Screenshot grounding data
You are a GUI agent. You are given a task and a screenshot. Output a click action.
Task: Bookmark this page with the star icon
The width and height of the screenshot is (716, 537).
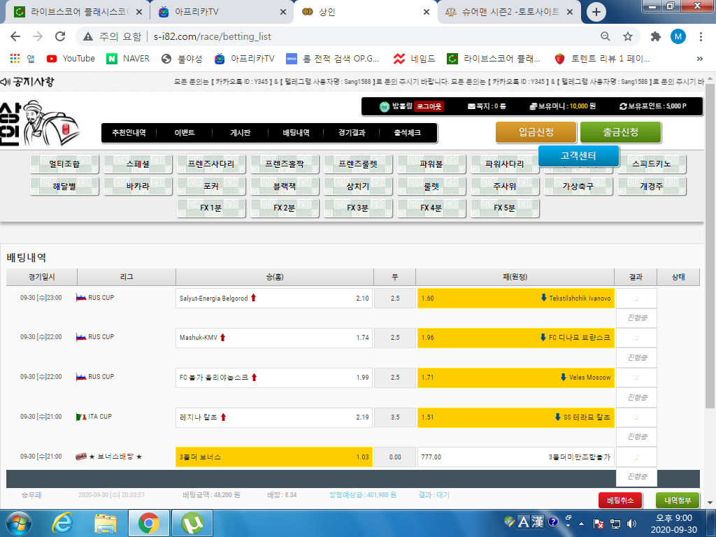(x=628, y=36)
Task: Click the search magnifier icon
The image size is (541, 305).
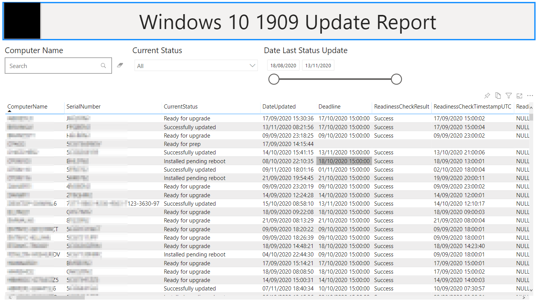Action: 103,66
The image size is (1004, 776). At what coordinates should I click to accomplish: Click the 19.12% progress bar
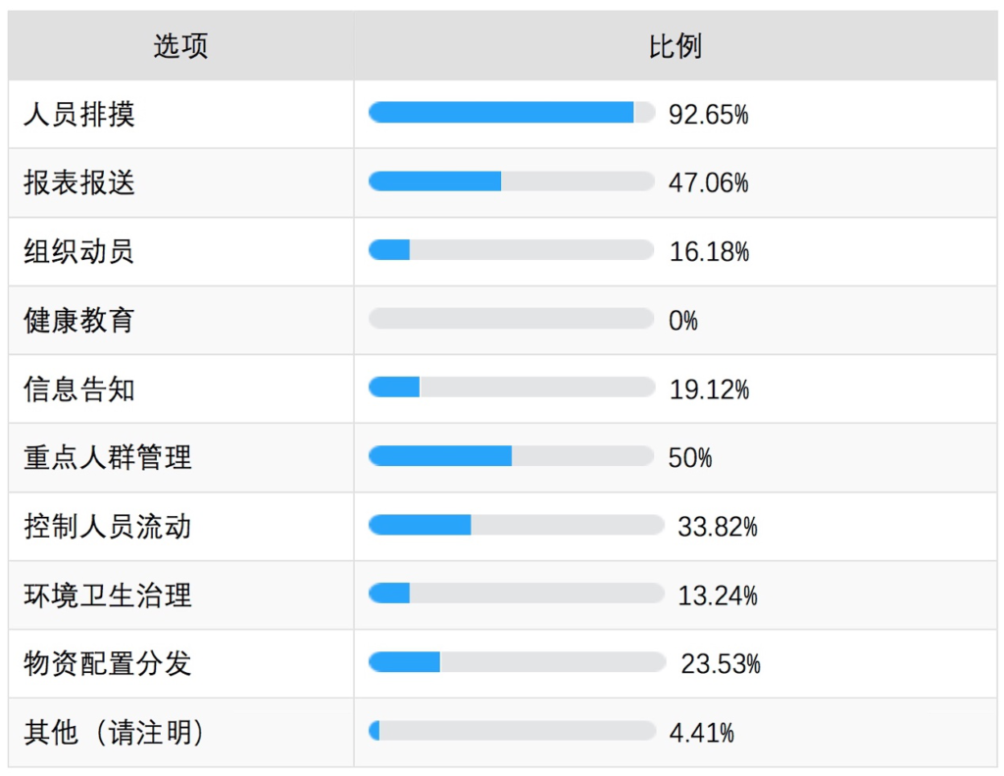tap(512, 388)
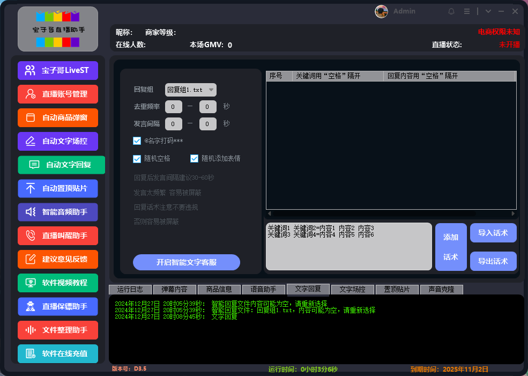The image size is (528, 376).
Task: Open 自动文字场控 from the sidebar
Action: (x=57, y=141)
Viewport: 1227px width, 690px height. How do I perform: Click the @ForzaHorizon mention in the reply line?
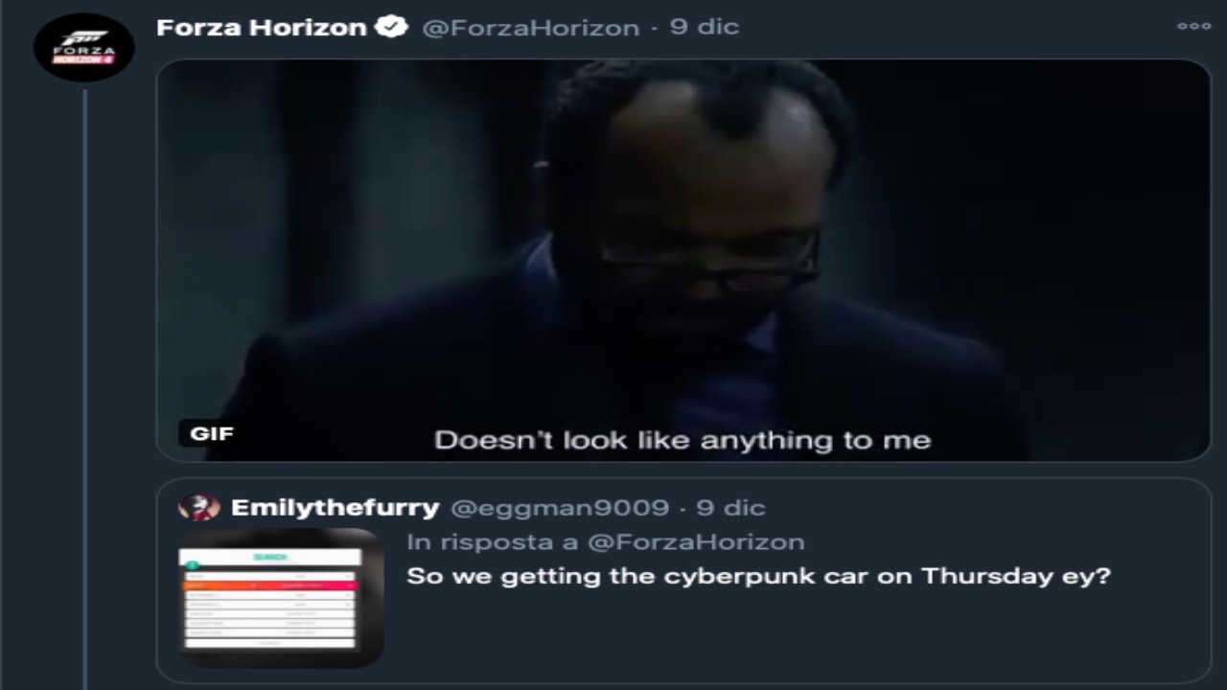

» **TASK BRIEF**: Copy every record exactly as it appears, apart from any pictures.

» **RESPONSE BELOW**:
You are a GUI agent. You are given a task and a screenshot. Output a click action.
Task: Bookmark this page with the star icon
The width and height of the screenshot is (716, 537).
(x=628, y=36)
Task: Click the search magnifier icon
The image size is (541, 305).
Action: 103,66
The image size is (1004, 776). At what coordinates should I click to accomplish: Click the 19.12% progress bar
tap(512, 388)
The image size is (528, 376).
Task: Open 自动文字场控 from the sidebar
Action: (x=57, y=141)
Viewport: 1227px width, 690px height. How do I perform: Click the @ForzaHorizon mention in the reply line?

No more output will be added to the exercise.